◆ Exercise objective ◆
Quote, word for word, the line containing "You are a computer-use agent." and all lines that follow it to the end of the records, with no pictures.
━━━ Materials provided ━━━
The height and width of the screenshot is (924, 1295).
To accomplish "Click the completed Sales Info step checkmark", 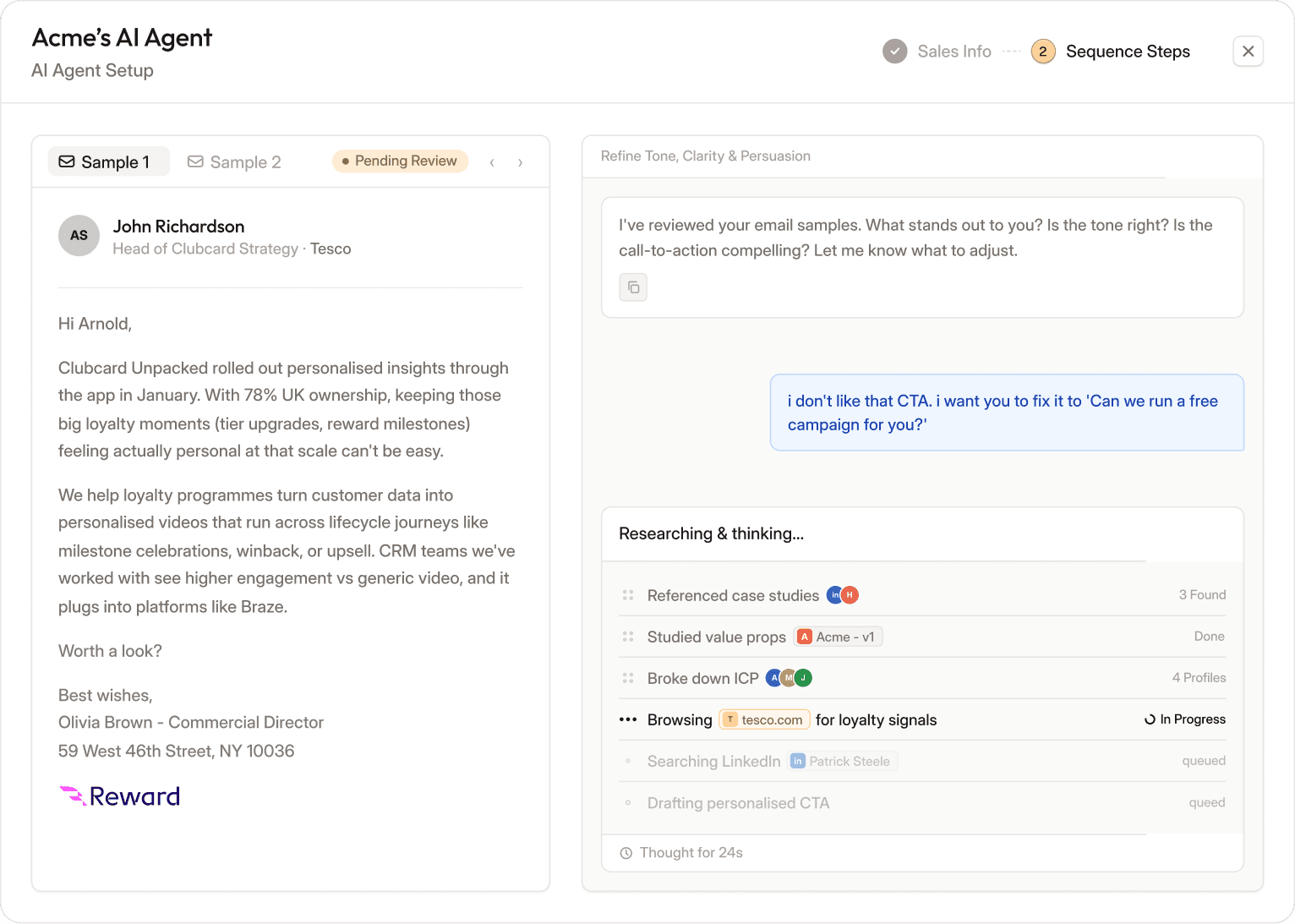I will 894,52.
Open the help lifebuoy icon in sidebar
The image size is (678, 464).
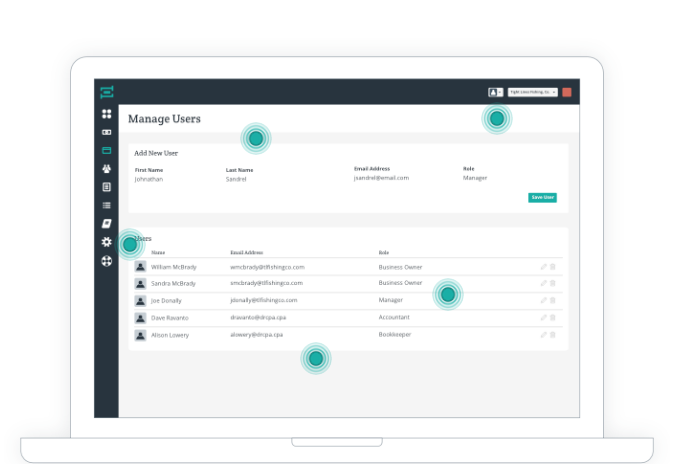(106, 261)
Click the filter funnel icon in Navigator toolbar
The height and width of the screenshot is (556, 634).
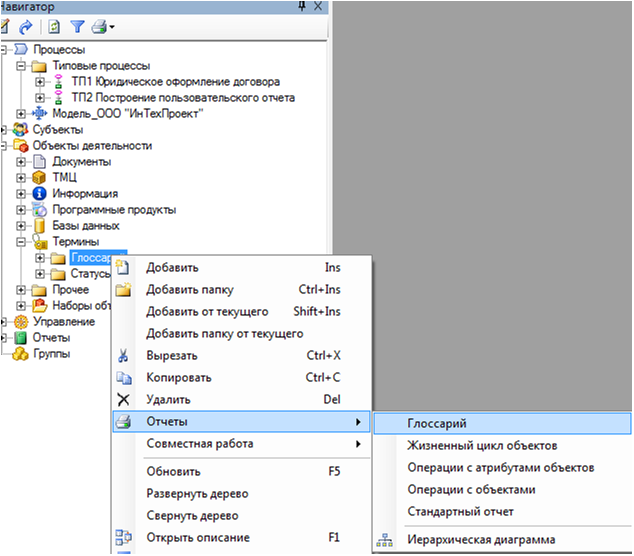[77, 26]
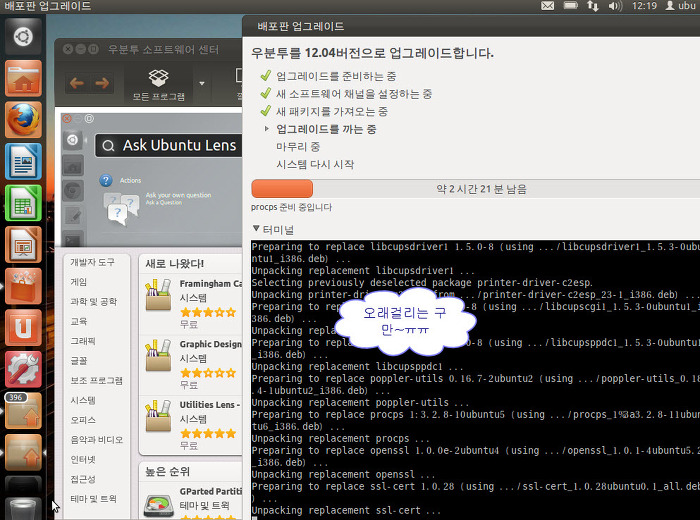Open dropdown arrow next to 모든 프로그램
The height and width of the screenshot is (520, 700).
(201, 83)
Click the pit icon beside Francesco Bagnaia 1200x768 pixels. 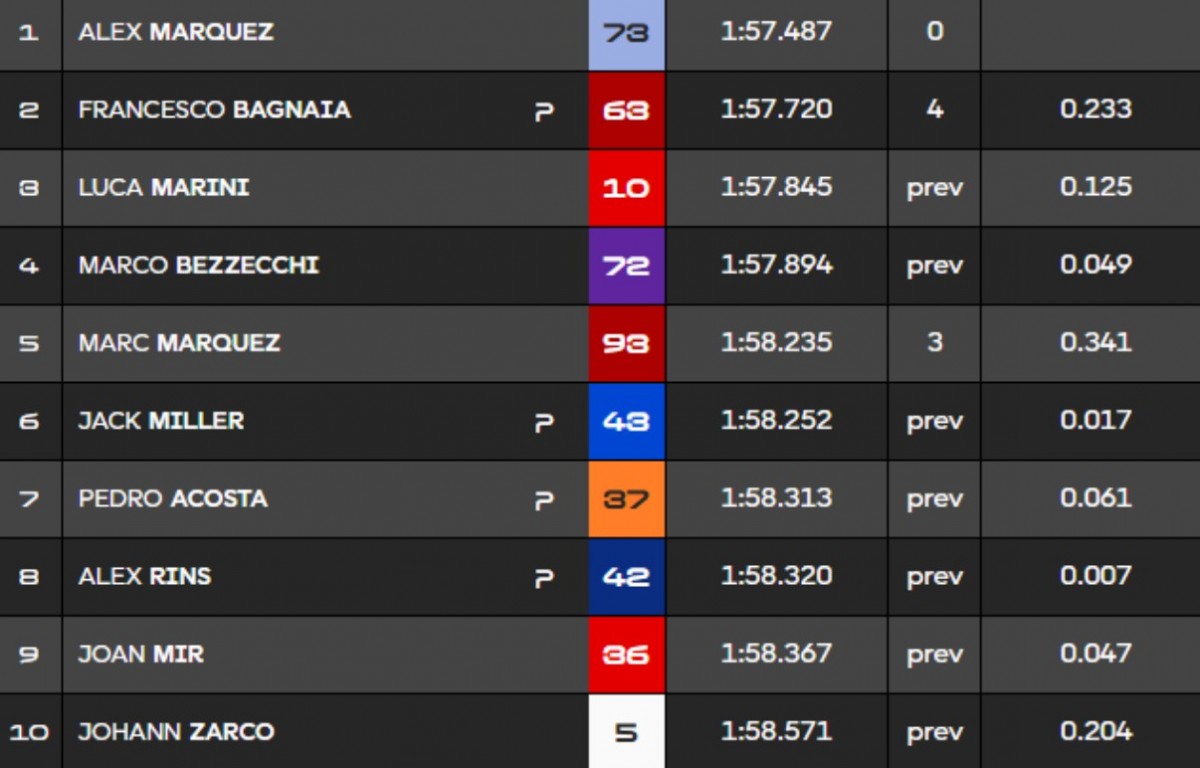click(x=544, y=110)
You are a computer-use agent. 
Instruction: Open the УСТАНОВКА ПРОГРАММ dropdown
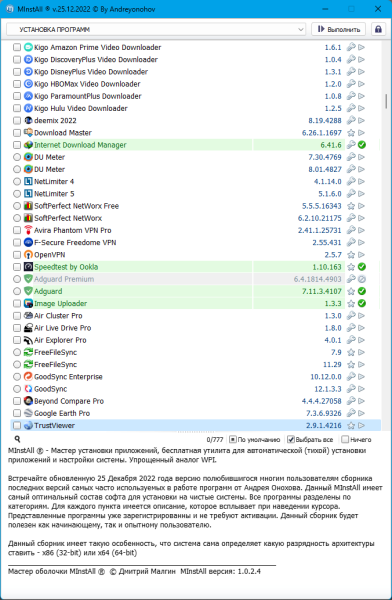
━━━
◆ Output below ◆
You are a computer-use agent. 
Instruction: Open the УСТАНОВКА ПРОГРАММ dropdown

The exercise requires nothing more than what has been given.